WORK INSTRUCTION 1
Do the following statements agree with the research overview on how cells sense their surroundings, below? For each, answer yes or no and quote the words of the text that decide it.
(a) The research projects fall into three themes.
(b) The mechanoreceptors described are based on the mammalian signaling protein Notch.
(c) The engineered SynNotch proteins have been used to program human cells.
WORK INSTRUCTION 2
In the research overview on how cells sense their surroundings, below, what is described as a "holy grail" of these efforts?
WORK INSTRUCTION 3
Print the passage of the research overview below that lies between "We study how" and "cells sense force.", inclusive.

EXCERPT

- - -

We study how cells sense and respond to changes in their surroundings using protein engineering and synthetic biological techniques. Our projects can be categorized into two synergistic themes:

(1) Notch Signaling and Synthetic Mechanobiology

(2) Strategies for Imaging and Engineering the Central Dogma 

(1) Synthetic Mechanobiology--programming how cells sense force.

A primary aim of our research program is to understand how cells sense and interpret mechanical information–a goal that we are pursuing through the development and implementation of new molecular tools. Ultimately, we aim to achieve a “multi-scale” understanding of mechanotransduction in which atomistic insights regarding the structure and biophysics of force-sensitive proteins is integrated with observations regarding the “mechanical landscape” of cells. A “holy grail” of these efforts is to gain a comprehensive appreciation of the molecular logic underlying natural mechanical signaling networks, with the ambition of applying such knowledge to engineer customized networks for application in biotechnology and cell-based medicine. In other words, we aim to enable, and realize “synthetic mechanobiolgy,” in which one is able to precisely program how cells sense and respond to mechanical forces. In this presentation I will describe our efforts toward this end, focusing on the development and implementation of tunable and modular mechanoreceptors based on the mammalian signaling protein Notch and its synthetic derivatives (‘SynNotch’). By combing structure-guided protein engineering with biophysical and cellular analyses, we have engineered a set of SynNotch proteins with whichwe have used to program human cells that are able to activate customized genetic programs in response to defined tensional cues.

- - -

DATA PROVIDED
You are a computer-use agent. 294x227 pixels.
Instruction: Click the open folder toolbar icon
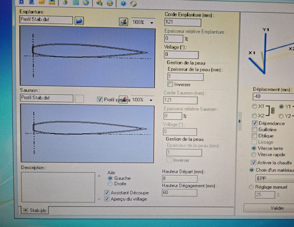coord(42,3)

- - -

EXERCISE RESPONSE 1
(a) No: "Our projects can be categorized into two synergistic themes"
(b) Yes: "based on the mammalian signaling protein Notch and its synthetic derivatives (‘SynNotch’)"
(c) Yes: "to program human cells that are able to activate customized genetic programs in response to defined tensional cues"

EXERCISE RESPONSE 2
Gaining a comprehensive appreciation of the molecular logic underlying natural mechanical signaling networks.

EXERCISE RESPONSE 3
We study how cells sense and respond to changes in their surroundings using protein engineering and synthetic biological techniques. Our projects can be categorized into two synergistic themes:

(1) Notch Signaling and Synthetic Mechanobiology

(2) Strategies for Imaging and Engineering the Central Dogma 

(1) Synthetic Mechanobiology--programming how cells sense force.